--- TEXTE FOURNI ---
L'obligation de motiver le licenciement

Dans la foulée de l’adoption de la nouvelle législation relative au statut unique ouvrier-employé, les organisations interprofessionnelles d’employeurs et de travailleurs ont conclu la convention collective de travail n° 109 concernant la motivation du licenciement.
 
L’uniformisation du délai de préavis devait nécessairement s’accompagner sur une réflexion sur la motivation du licenciement.
 
En effet, seuls les ouvriers bénéficiaient d’une obligation de motivation a posteriori de leur licenciement : ils ne pouvaient pas être licenciés pour n’importe quel motif et, en cas de contestation, il appartenait à l’employeur de prouver que le licenciement avait été décidé pour de « juste » motifs.
 
La CCT est adoptée dans un esprit de mettre l’ensemble des travailleurs un même pied d’égalité.
 
La présente note ne vise pas à décrire de manière technique et complète le dispositif de cette réglementation mais à cerner les incidences pratiques sur la relation de travail.
 
Notons à titre préliminaire que la nouvelle réglementation est limité dans le temps (applicable uniquement au licenciement notifié après le 1er avril 2014) et essentiellement circonscrit au contrat de travail à durée indéterminée. La CCT exclut expressément son applicabilité à certains types de contrat : contrat de travail intérimaire, contrat d’occupation d’étudiant, et, plus fondamentalement, ne peut trouver à s’appliquer pendant les 6 premier mois de la relation.
 

  1. Le droit de connaître les motifs concret du licenciement

 
Dans l’hypothèse où la lettre de licenciement adressée au travailleur ne serait pas motivée, celui-ci  a désormais le droit d’être informé par son employeur des motifs concrets qui justifie cette décision :

Soit, en cas de licenciement moyennant paiement d’une indemnité compensatoire de préavis, dans les               deux mois suivant la rupture du contrat de travail ;

Soit, en cas de prestation du préavis, dans un délai de six mois après la notification du congé par l’employeur,     sans toutefois pouvoir dépasser deux mois après la fin du contrat de travail (Art. 4. al. 2 CCT)

Cette démarche s’effectue obligatoirement par le biais d’un pli recommandé.
 
A partir de la réception de la demande, l’employeur dispose d’un délai de 2 mois pour y répondre par recommandé.
 
A défaut de respecter cette forme et ce délai, l’article 7 de la CCT prévoit une sanction correspondant à deux semaines de rémunération.
--- ENTRÉES RÉPERTORIÉES ---
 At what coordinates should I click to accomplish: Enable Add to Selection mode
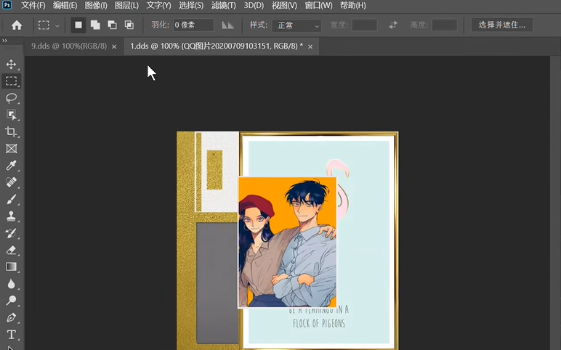pos(95,25)
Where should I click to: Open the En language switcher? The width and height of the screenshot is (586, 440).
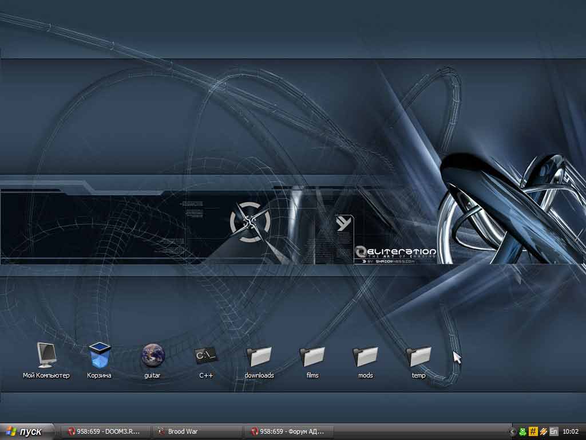point(553,431)
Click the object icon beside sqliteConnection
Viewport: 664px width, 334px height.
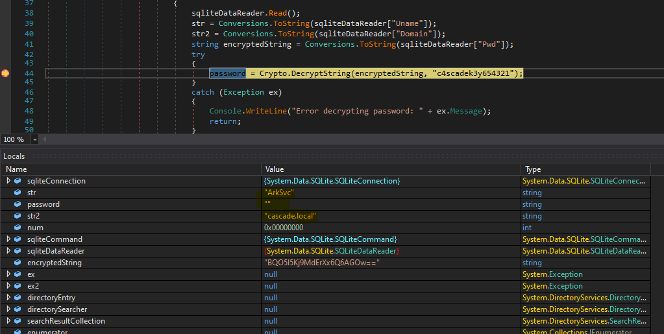pyautogui.click(x=18, y=181)
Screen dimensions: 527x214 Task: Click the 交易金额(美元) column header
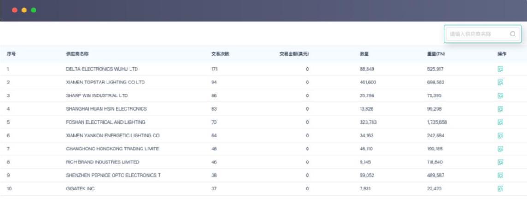[295, 54]
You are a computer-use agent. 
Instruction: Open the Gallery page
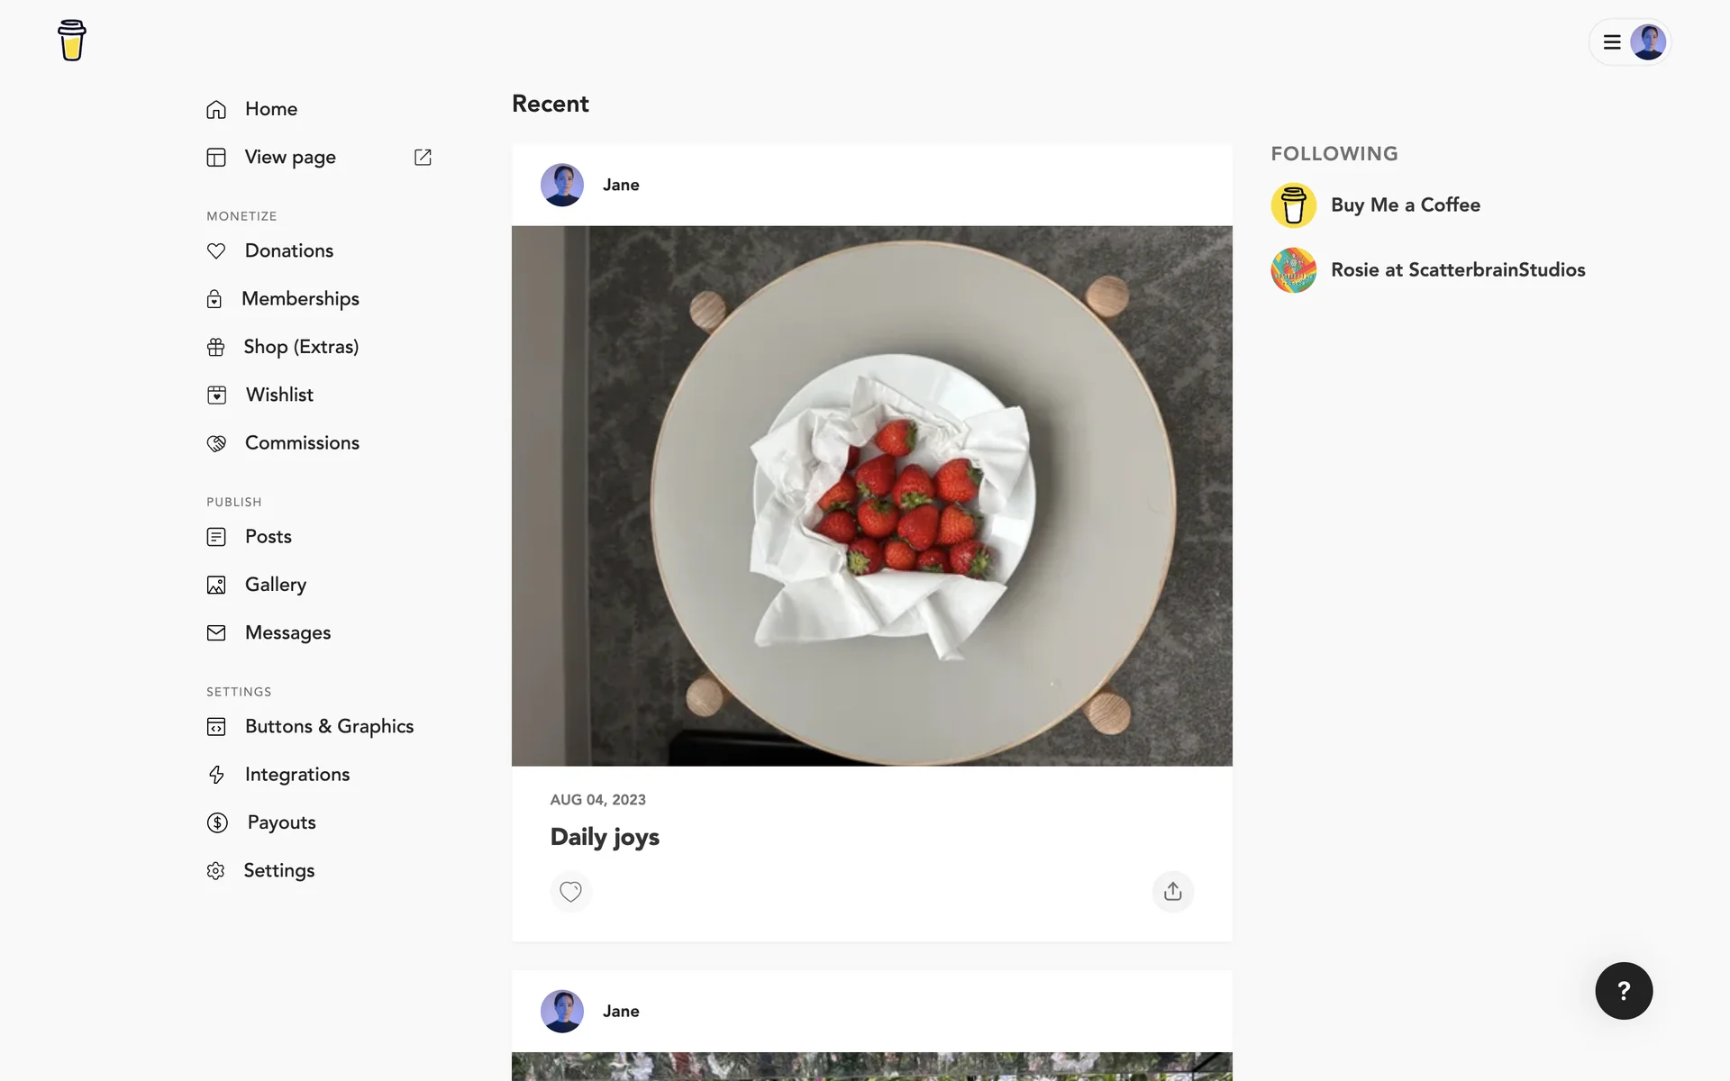click(275, 585)
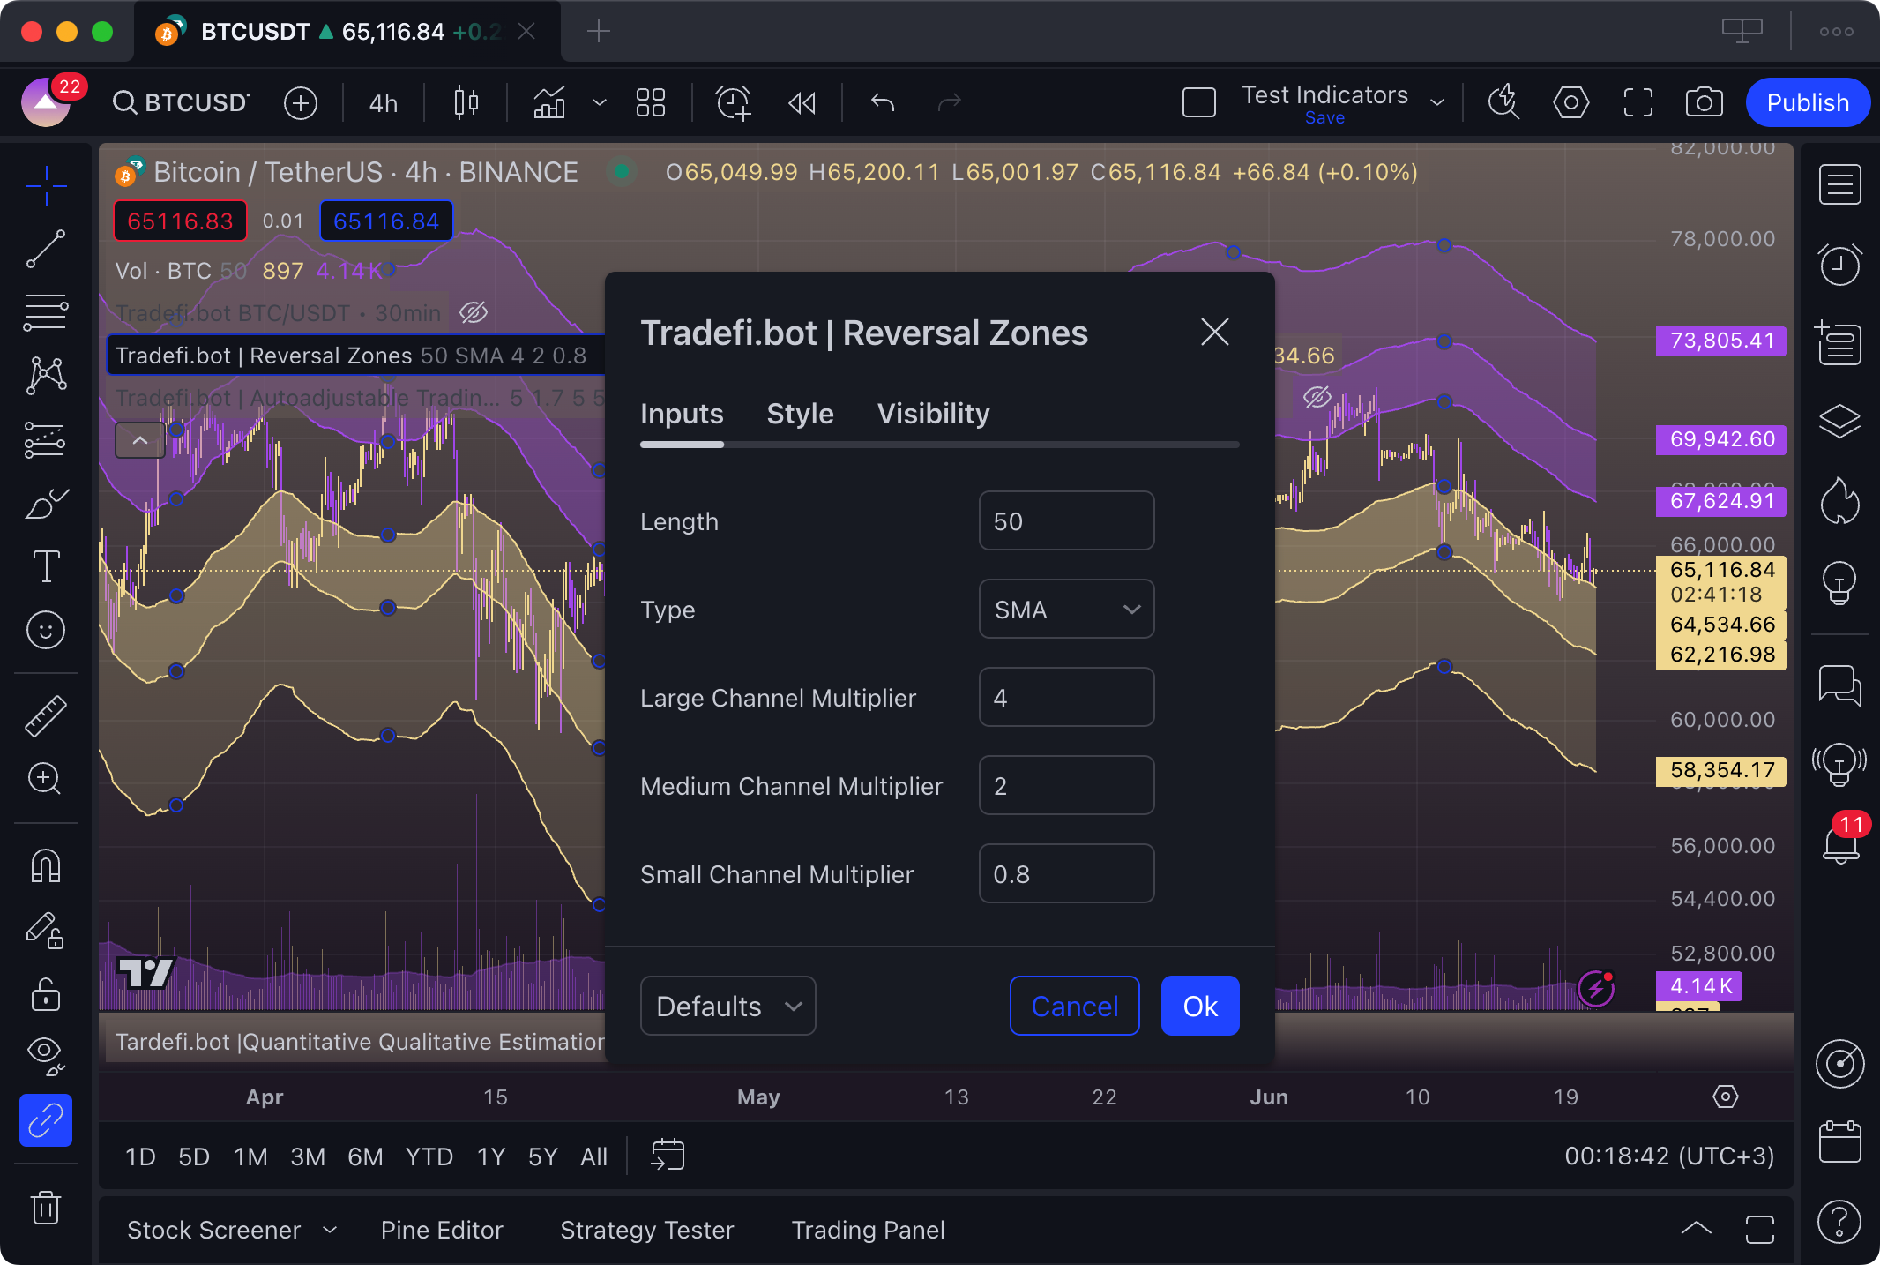Screen dimensions: 1880x1265
Task: Open the text annotation tool
Action: pos(46,566)
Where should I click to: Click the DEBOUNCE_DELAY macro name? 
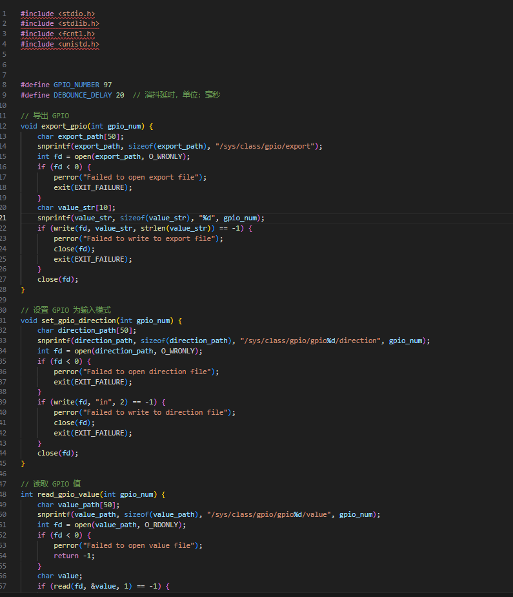point(83,95)

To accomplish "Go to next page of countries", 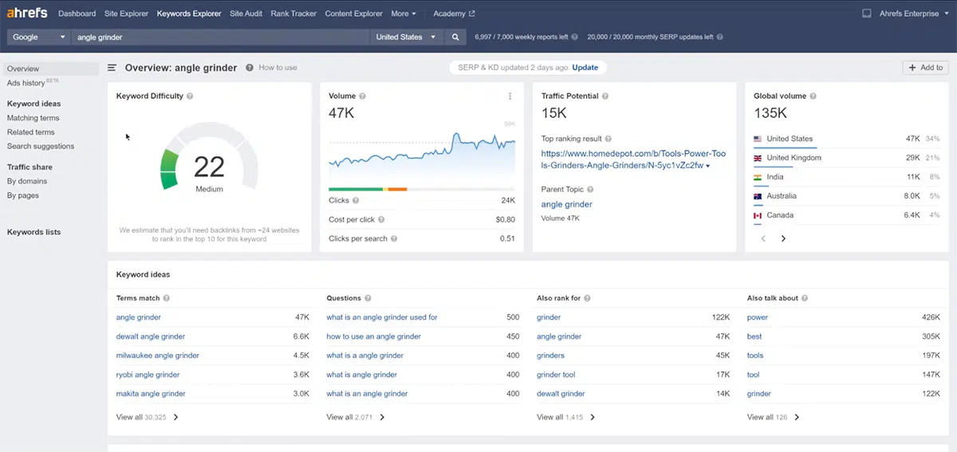I will (783, 238).
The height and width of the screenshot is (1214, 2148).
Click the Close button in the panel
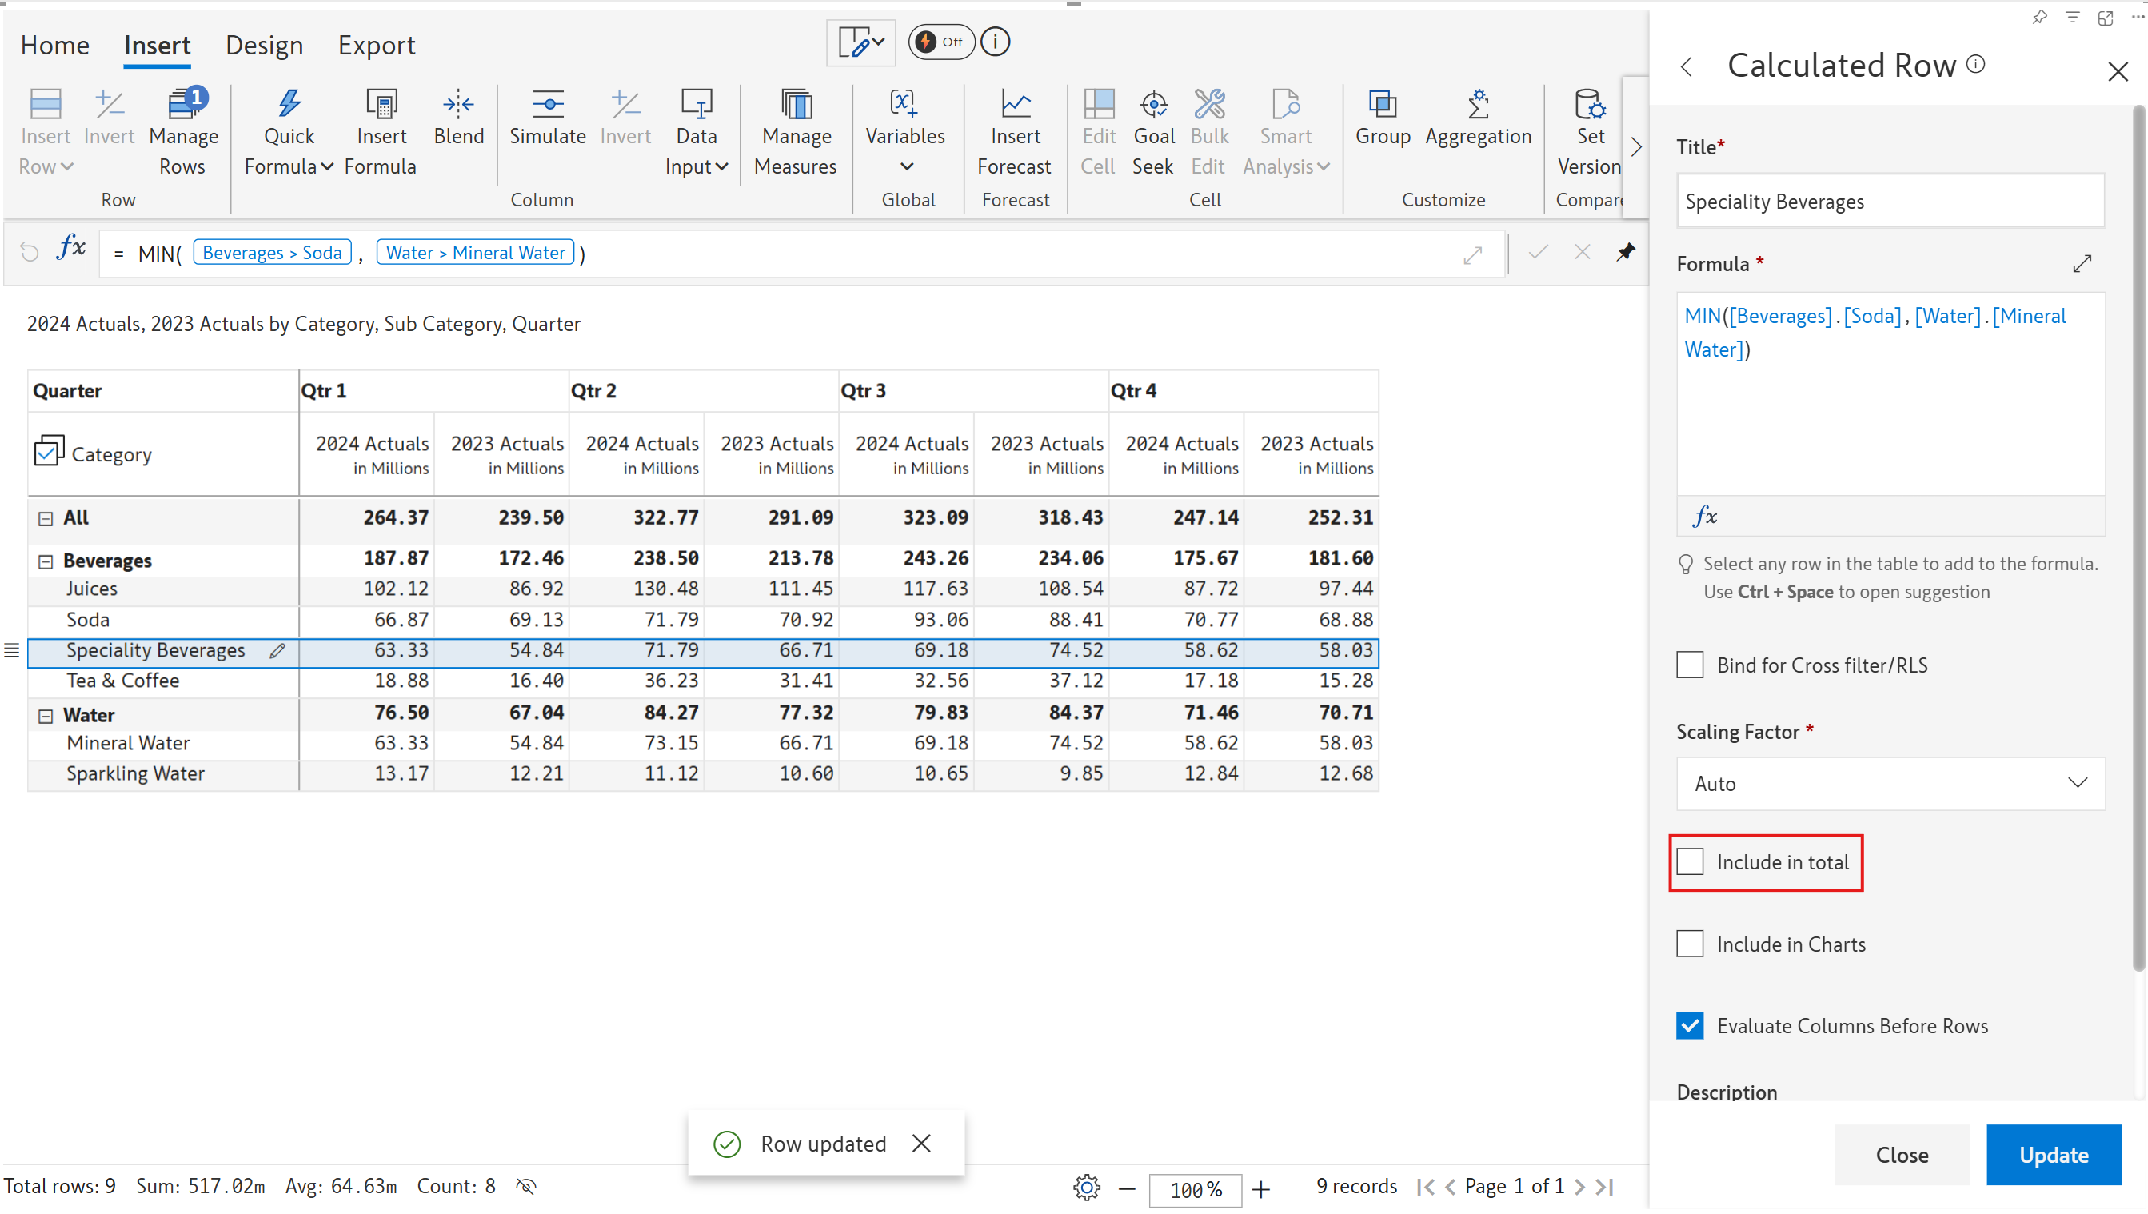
---
(CONSIGNES DE L'EXERCICE):
1 > Pour chacune des affirmations suivantes, indiquez par oui ou par non si elle concorde avec la note sur la motivation du licenciement, puis citez les mots du texte qui tranchent. (a) Avant la CCT n° 109, seuls les ouvriers bénéficiaient d'une obligation de motivation a posteriori de leur licenciement. (b) La CCT s'applique aux contrats d'occupation d'étudiant. (c) L'employeur a trois mois pour répondre à la demande du travailleur.
2 > Poursuivez la note sur la motivation du licenciement après sa dernière phrase.

(RÉPONSES PAR CONSIGNE):
1 >
(a) Oui : « seuls les ouvriers bénéficiaient d’une obligation de motivation a posteriori de leur licenciement »
(b) Non : « La CCT exclut expressément son applicabilité à certains types de contrat : contrat de travail intérimaire, contrat d’occupation d’étudiant »
(c) Non : « l’employeur dispose d’un délai de 2 mois pour y répondre par recommandé »

2 >
 
L’employeur qui souhaite remplir son obligation de motivation devra être suffisamment précie et complet dans ses explications. En effet, il faut que le travailleur soit pleinement informé des éléments qui ont conduit à son licenciement. La clarté et la précision sont de mises afin qu’il puisse connaître les raisons de son licenciement et apprécier si celui-ci est ou non manifestement déraisonnable.  (L. Peltzer et E. Plasschaert, la motivation du licenciement des travailleurs : nouvelles règles pour tous les travailleurs depuis le 1er avril 2014, J.T., 2014, p.377)
 

  1. Le licenciement manifestement déraisonnable

 
En cas de contestation des motifs, ou en l’absence de réponse de l’employeur, il est loisible au travailleur d’introduire une action devant le Tribunal du Travail compétent en vue de constater le caractère manifestement déraisonnable du licenciement.
 
Selon une formulation qui rappelle celle de l’ancien article 63 (licenciement abusif) de la loi sur les contrats de travail l’article 8 de la CCT décrit le licenciement manifestement déraisonnable comme :
« le licenciement d’un travailleur engagé pour une durée indéterminée, qui se base sur des motifs qui n’ont aucun lien avec l’aptitude ou la conduite du travailleur ou qui ne sont pas fondés sur les nécessités du fonctionnement de l’entreprise, de l’établissement ou du service, et qui n’aurait jamais été décidé par un employeur normal et raisonnable »
 
Ainsi, seuls trois éléments sont de nature à justifier le licenciement :

1.       « L’aptitude du travailleur »

Cela devrait pouvoir se démontrer par des évaluations, qu’elles soient unilatérales (mais non contestées en temps utile) ou contradictoires.

2.       « La conduite du travailleur »

Ceci peut être prouvé par les avertissements écrits communiqués au travailleur

3.       « Les nécessités du fonctionnement de l’entreprise »

Ces 3 éléments ne sont pas à cumuler.
En outre, le licenciement manifestement déraisonnable est  celui qui « n’aurait jamais été décidé par un employeur normal et raisonnable ».
 
La CCT précise toutefois qu’en cas de contestation du licenciement, le juge n’exerce qu’un contrôle marginal, « étant donné que l’employeur est dans une large mesure libre de décider ce qui est raisonnable : il faut respecter les différentes alternatives de gestion »
 
Le régime du licenciement manifestement déraisonnable n’a toutefois pas vocation à s’appliquer à certaine hypothèse :

  • il ressort des commentaires de l’article 8 de la CCT précise que le « contrôle du caractère déraisonnable du licenciement ne porte pas sur les circonstances du licenciement ».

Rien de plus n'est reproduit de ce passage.